If you see somebody getting ready to throw a tomato, knock the crap out of them, would you? Seriously, OK? Just knock the hell ... I promise you I will pay for the legal fees. I promise, I promise," the future president said on Feb. 1, 2016.

@Siebe or what about retruthing the video in which there was an image of Biden tied up in the back of a truck?

https://amp.smh.com.au/world/north-america/when-trump-parades-a-hog-tied-biden-his-violent-threat-to-democracy-is-beyond-question-20240331-p5fgca.html

Good questions. @Hyperlincoln ping in case youโ€™d miss them without the ping

I also wonder if it counts if he calls for violence contingent on some other fact, in the form of a conditional. โ€˜If X does Y, hit himโ€™ basically. If X doing Y is likely, itโ€™s very similar to a call to violence, but if X doing Y is implausible, it doesnโ€™t seem as much of one.. idrk

@Siebe This comment--about the tomato--is exactly what I was thinking of. Yes, I would count that as a specific call for violence. Obviously it's a lot less serious than J6, but it's very clear cut: hurt that person physically if they throw a tomato. That would be extra-legal as it would not plausibly fall within the boundaries of self defense or any other legal defense I can think of (although I'm not that kind of lawyer).
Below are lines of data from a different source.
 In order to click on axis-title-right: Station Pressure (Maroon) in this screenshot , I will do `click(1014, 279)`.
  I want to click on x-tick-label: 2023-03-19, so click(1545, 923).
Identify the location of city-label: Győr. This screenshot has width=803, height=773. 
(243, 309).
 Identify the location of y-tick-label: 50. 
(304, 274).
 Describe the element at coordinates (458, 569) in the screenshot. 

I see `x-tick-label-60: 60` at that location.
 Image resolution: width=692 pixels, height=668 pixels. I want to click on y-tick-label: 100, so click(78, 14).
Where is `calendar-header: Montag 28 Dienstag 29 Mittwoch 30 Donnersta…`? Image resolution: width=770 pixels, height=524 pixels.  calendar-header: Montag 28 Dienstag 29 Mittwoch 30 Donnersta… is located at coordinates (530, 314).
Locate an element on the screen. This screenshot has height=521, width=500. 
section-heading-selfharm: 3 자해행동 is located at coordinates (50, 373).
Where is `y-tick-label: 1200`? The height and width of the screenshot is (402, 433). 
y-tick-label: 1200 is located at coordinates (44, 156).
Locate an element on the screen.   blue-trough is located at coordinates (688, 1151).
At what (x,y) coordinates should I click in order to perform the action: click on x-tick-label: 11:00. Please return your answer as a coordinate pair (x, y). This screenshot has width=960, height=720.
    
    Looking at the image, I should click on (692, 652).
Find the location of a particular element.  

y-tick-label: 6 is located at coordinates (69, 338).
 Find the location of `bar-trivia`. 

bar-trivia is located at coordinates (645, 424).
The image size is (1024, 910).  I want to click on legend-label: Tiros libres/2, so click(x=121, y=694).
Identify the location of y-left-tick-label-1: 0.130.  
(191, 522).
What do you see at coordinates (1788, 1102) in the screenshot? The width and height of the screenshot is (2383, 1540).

The image of Biden in the truck is a harder call. I think I'd say no on that one, because it's so egregious--it's not a random guy tied up, it's POTUS. Harder to say he's actually calling for real action there. (It's analogous to Kathy Griffin holding up a fake, severed Trump head. I can't see either as an actual call to violence.)

@Bayesian Yes, excellent questions. I think for contingent calls it depends on whether the overall message calls for extra-legal violence. "If you see someone about to shoot me, knock them down" would clearly be a no; "if you see someone about to throw a tomato at me, beat them up" would be a yes.

It also depends on context, though. "If you see someone about to throw a tomato at me, skin them and make their families watch" would probably be a no, because it's too wild to be taken literally as a call to violence.

@Hyperlincoln okay thanks! I appreciate your elaborate clarifications :) Makes sense to me to only count the real specific calls for violence. Though now I regret having bought >35% and I'm annoyed at Trump's slipperiness!

Did he call for violence during his speech on Jan 6 by your definition?

@shoe I think this will be illustrative

@shoe No. It's close, but not explicit enough.